Ketika sopir pengganti bisa langsung masuk tanpa pemeriksaan ketat, itu sudah cukup menjadi indikator bahwa rantai pengawasan tidak tertutup rapat.
Evaluasi SPPG: Perlu, Tapi Jangan Dijadikan Kambing Hitam
Komisi IX meminta evaluasi SPPG. Ini langkah yang patut.
Namun Ronggolawe News mengingatkan satu hal: evaluasi harus menyeluruh, bukan insidental.
SPPG bekerja di bawah sistem yang disusun oleh Badan Gizi Nasional (BGN). Jika terjadi kelalaian, maka:
SPPG harus diperiksa,
BGN harus diaudit,
SOP harus direvisi,
dan seluruh struktur distribusi harus dipetakan ulang.
Jangan sampai kasus Kalibaru hanya menghasilkan satu pihak dikorbankan sementara persoalan fundamental dibiarkan mengendap.
Rem Blong, Sopir Pengganti, dan Mobil Logistik yang Tak Tertata
Yahya Zaini menyebut dua hal:
- Dugaan rem blong,
- Sopir pengganti tidak layak.
Ini dua masalah berbeda yang menunjukkan satu akar persoalan:
kendaraan logistik MBG tidak berada dalam tata kelola transportasi profesional.
Distribusi MBG bukan sekadar mengantar nasi, tetapi mengantar keselamatan.
Anak-anak menunggu di balik pagar. Orang tua menitipkan nyawa. Negara wajib memastikan setiap titik rantai distribusi dikendalikan oleh tenaga terlatih dengan kendaraan laik jalan.
Jika benar kendaraan tidak terawat, ini bukan kesalahan teknisi semata—ini kelalaian sistemik.
Penanganan Korban Harus Total — Tidak Cukup Santunan Formalitas
Korban luka—baik fisik maupun psikologis—tidak boleh dibiarkan menjadi angka statistik.
Trauma anak-anak yang melihat teman dan gurunya tertabrak bukan persoalan sehari. Ini akan terbawa sampai dewasa jika tidak ditangani oleh tenaga profesional.

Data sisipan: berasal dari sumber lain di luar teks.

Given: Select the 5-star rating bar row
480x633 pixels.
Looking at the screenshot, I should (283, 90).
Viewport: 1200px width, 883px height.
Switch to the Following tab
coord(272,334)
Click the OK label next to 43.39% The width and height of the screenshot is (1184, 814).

Maka desakan agar BGN menanggung biaya perawatan, termasuk kesehatan mental, adalah tuntutan yang sangat rasional dan sesuai prinsip perlindungan negara.
Kesimpulan Redaksi: Perbaikan Harus Dimulai dari Hulu, Bukan Hanya Hilir
Ronggolawe News berpendapat bahwa insiden Kalibaru harus dibaca sebagai momentum besar:
- SOP distribusi MBG harus direvisi total.

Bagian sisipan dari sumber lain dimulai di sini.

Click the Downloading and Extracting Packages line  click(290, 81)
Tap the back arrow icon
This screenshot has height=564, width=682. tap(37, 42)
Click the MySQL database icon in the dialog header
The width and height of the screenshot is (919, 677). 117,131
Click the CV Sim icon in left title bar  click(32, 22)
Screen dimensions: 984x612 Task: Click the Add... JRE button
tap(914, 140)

Mulai dari kelayakan kendaraan, sertifikasi sopir, rute, jam pengiriman, hingga simulasi darurat.
- Sistem verifikasi tenaga lapangan wajib digital & real time.
Tidak boleh ada sopir pengganti tanpa jejak.

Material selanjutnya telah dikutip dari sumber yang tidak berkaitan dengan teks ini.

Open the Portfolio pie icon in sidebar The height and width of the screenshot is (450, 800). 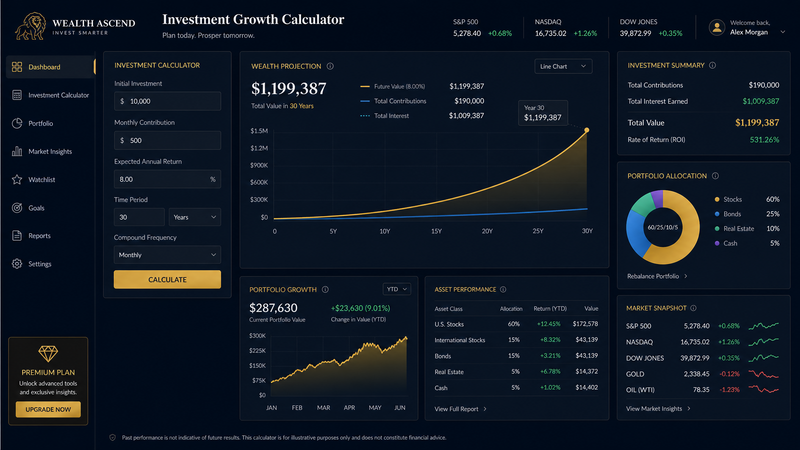(17, 123)
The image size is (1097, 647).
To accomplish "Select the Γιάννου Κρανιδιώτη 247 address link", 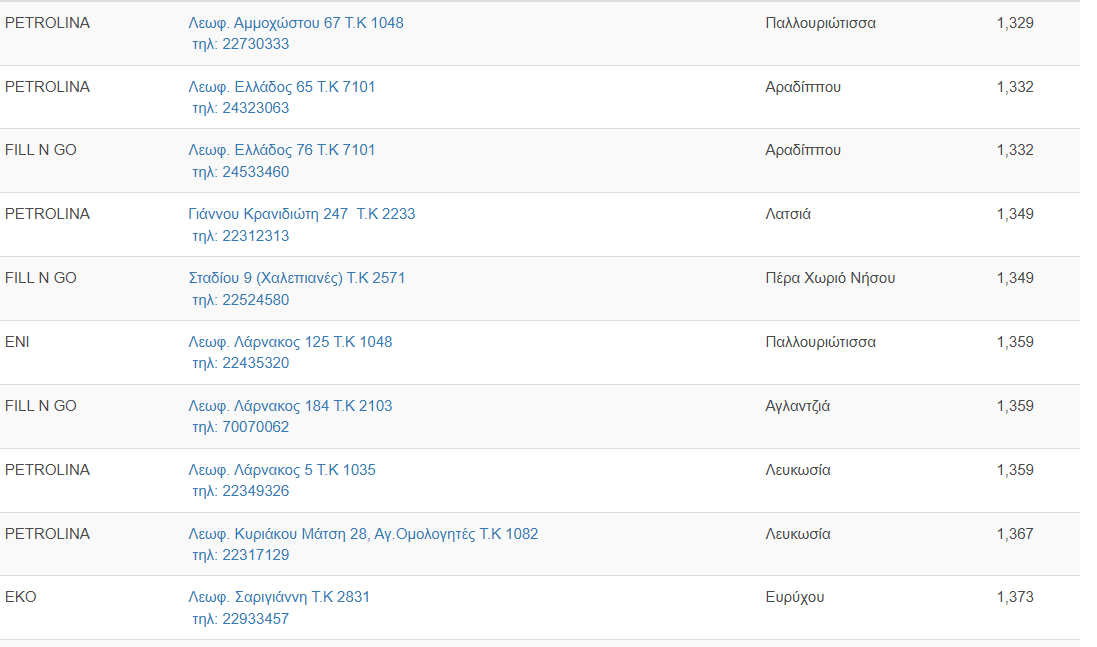I will pyautogui.click(x=301, y=214).
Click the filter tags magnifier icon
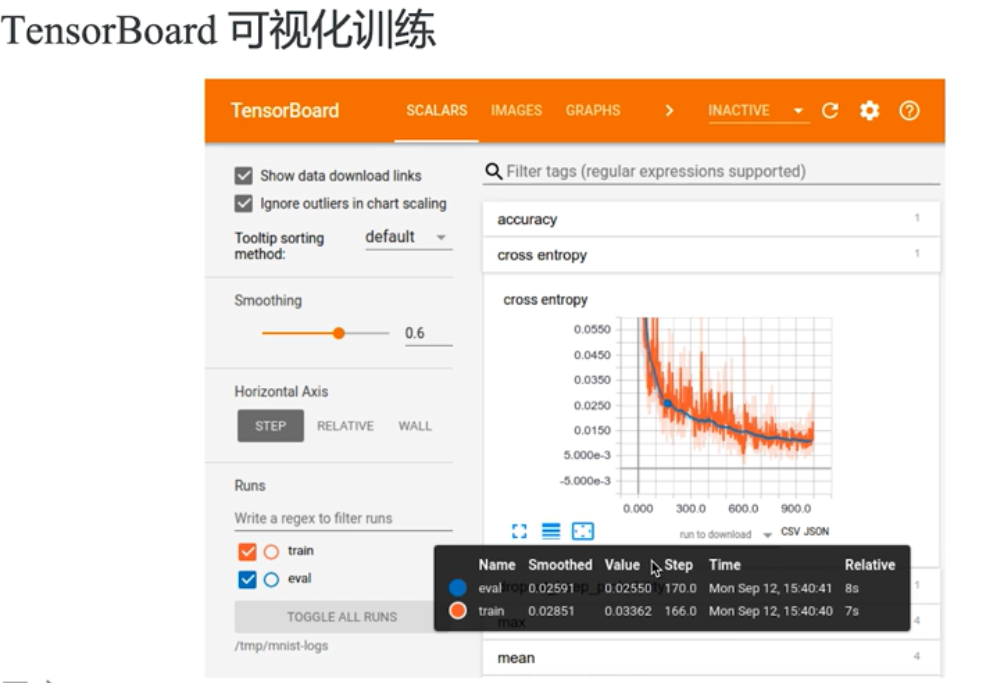 [491, 170]
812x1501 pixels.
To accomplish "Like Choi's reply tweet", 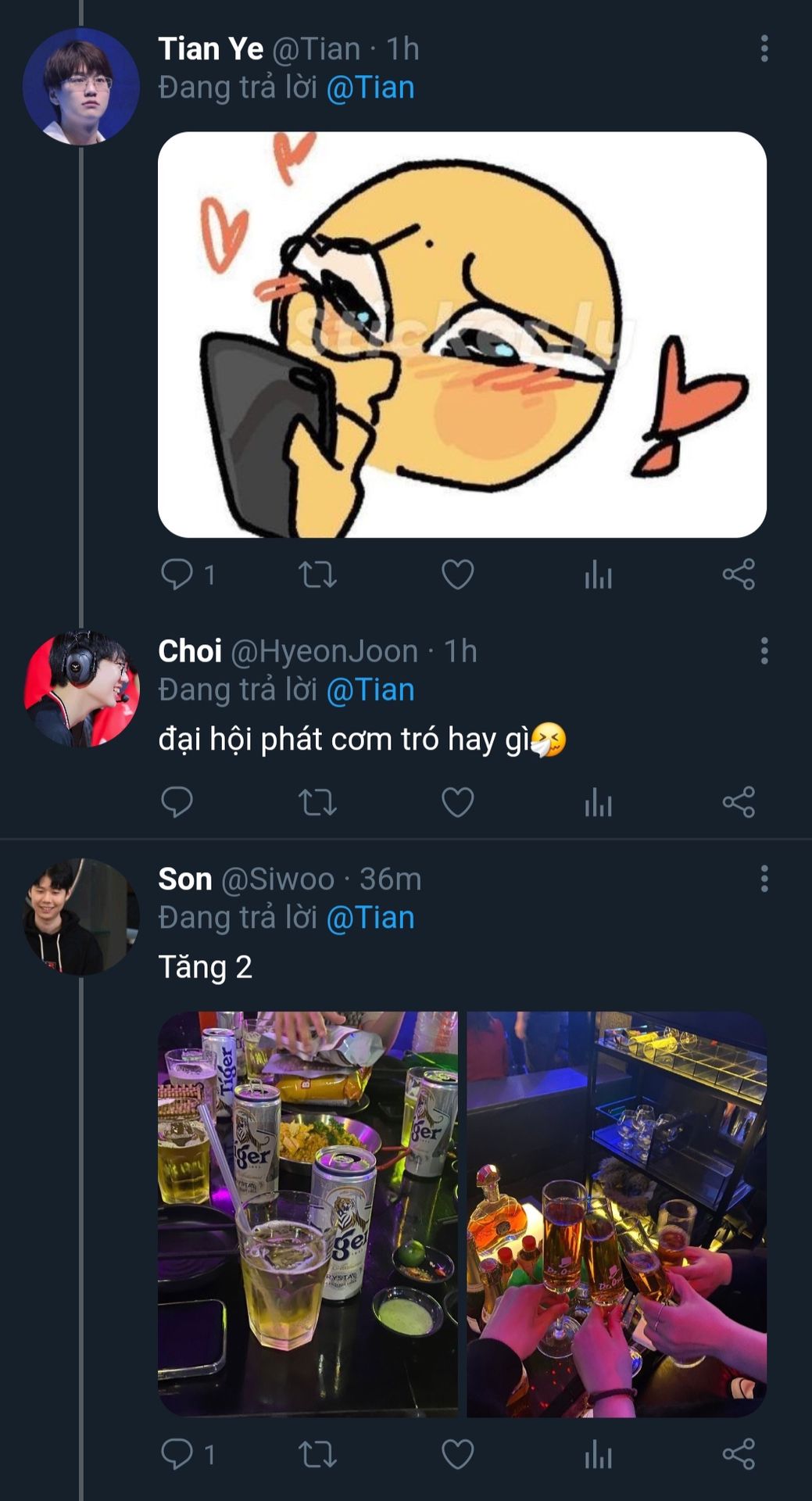I will coord(457,803).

- SPPG perlu audit menyeluruh, bukan sekadar evaluasi reaktif.
Audit harus berbasis data, bukan opini.
- BGN wajib membuka data dan proses distribusi MBG secara publik.
Transparansi adalah peredam kecurigaan.
- Korban harus dipulihkan total—fisik dan psikologis.
Ronggolawe News menolak pemberian vonis cepat.
Tugas jurnalisme adalah menjaga skala proporsionalitas:
✔ kritis tanpa menghakimi,
✔ tajam tanpa melukai fakta,
✔ mendalam tanpa kehilangan akurasi.
Tragedi Kalibaru adalah panggilan bagi negara untuk memperbaiki diri, bukan mencari kambing hitam. Yang dibutuhkan adalah kejujuran sistem, keberanian pembuat kebijakan, dan keberpihakan pada keselamatan anak-anak Indonesia.